Prompt: Using the records below, return exactly the lines from the one containing "You are a GUI" through the last, and omit pictures.

Input data:
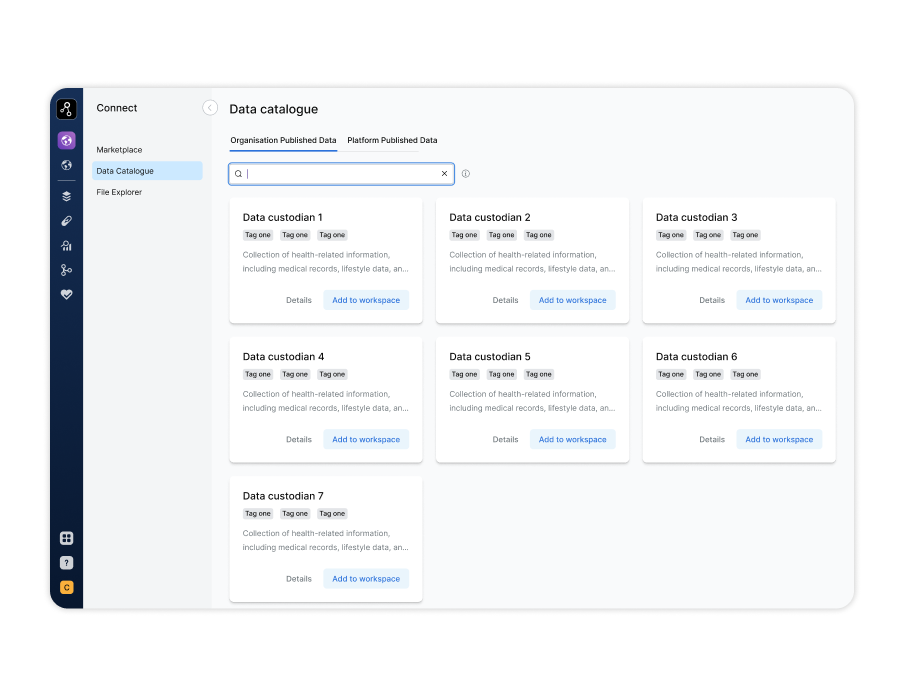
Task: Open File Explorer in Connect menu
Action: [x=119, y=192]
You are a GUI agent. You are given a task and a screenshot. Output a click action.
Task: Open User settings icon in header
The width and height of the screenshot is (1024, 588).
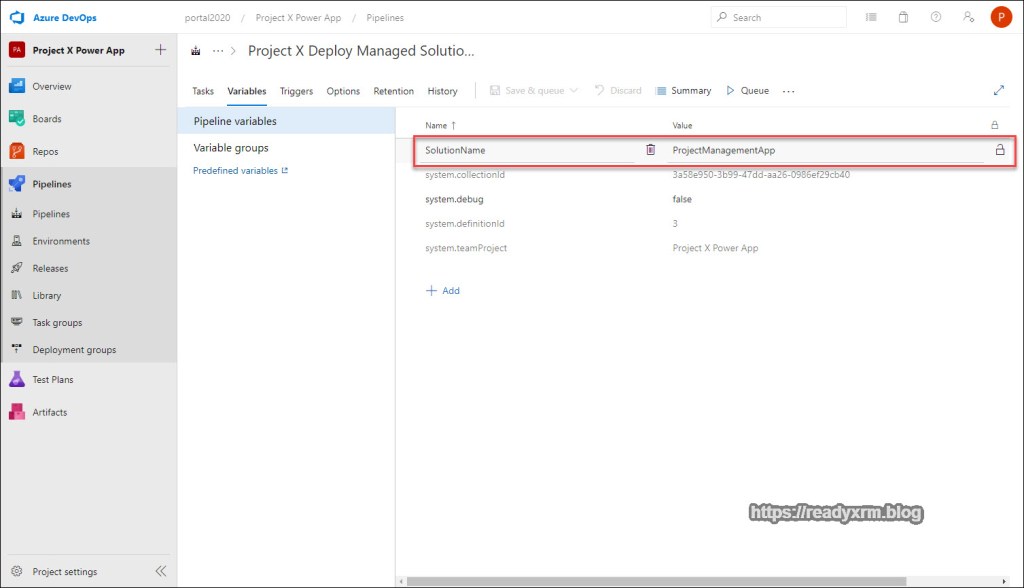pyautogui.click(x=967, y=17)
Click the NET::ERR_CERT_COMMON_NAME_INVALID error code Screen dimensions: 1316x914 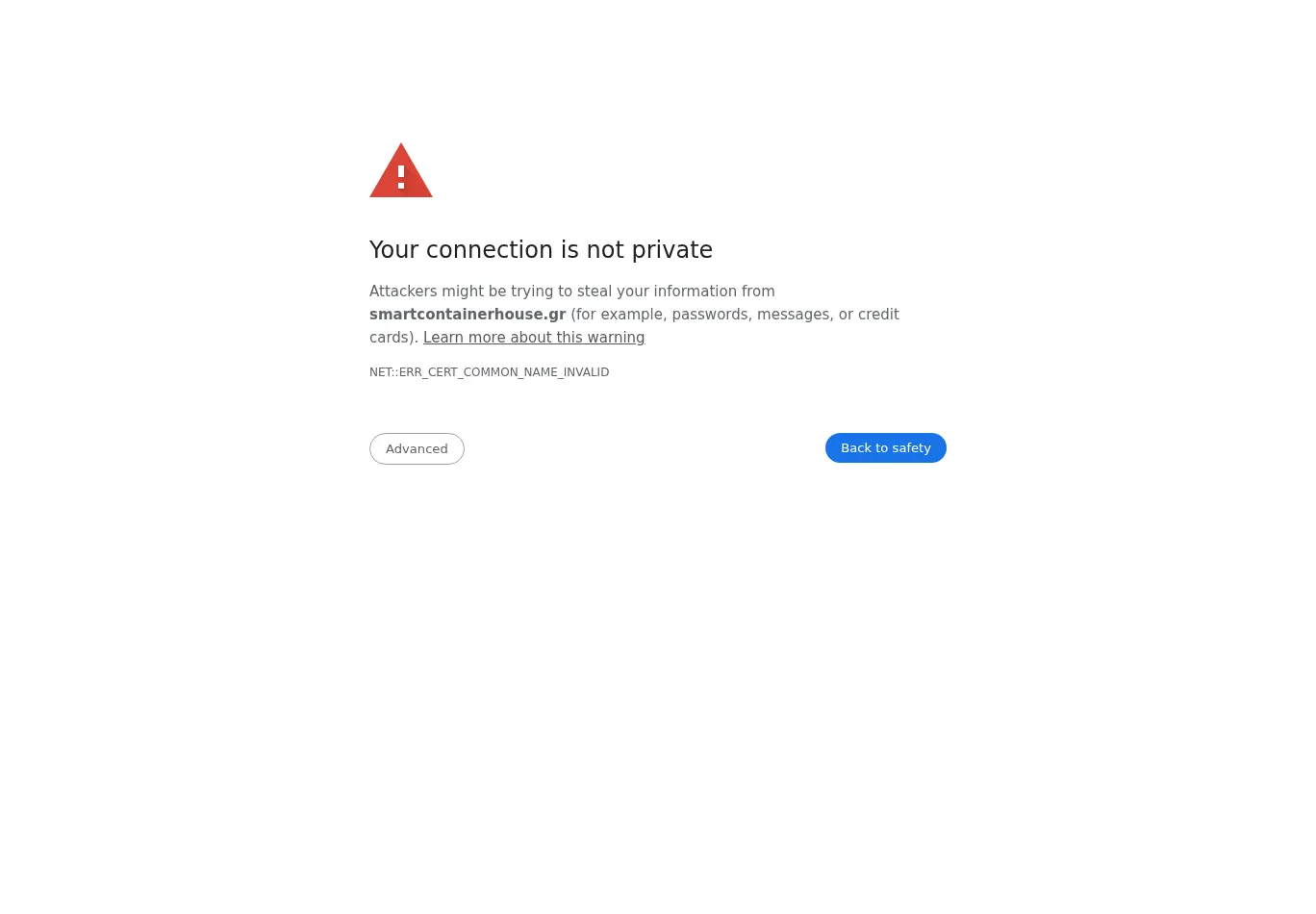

Task solution:
You are a GUI agent. You are given a task and a screenshot. Output a click action.
Task: Open User settings icon in header
The width and height of the screenshot is (1024, 588).
pyautogui.click(x=967, y=17)
Click the NET::ERR_CERT_COMMON_NAME_INVALID error code Screen dimensions: 1316x914 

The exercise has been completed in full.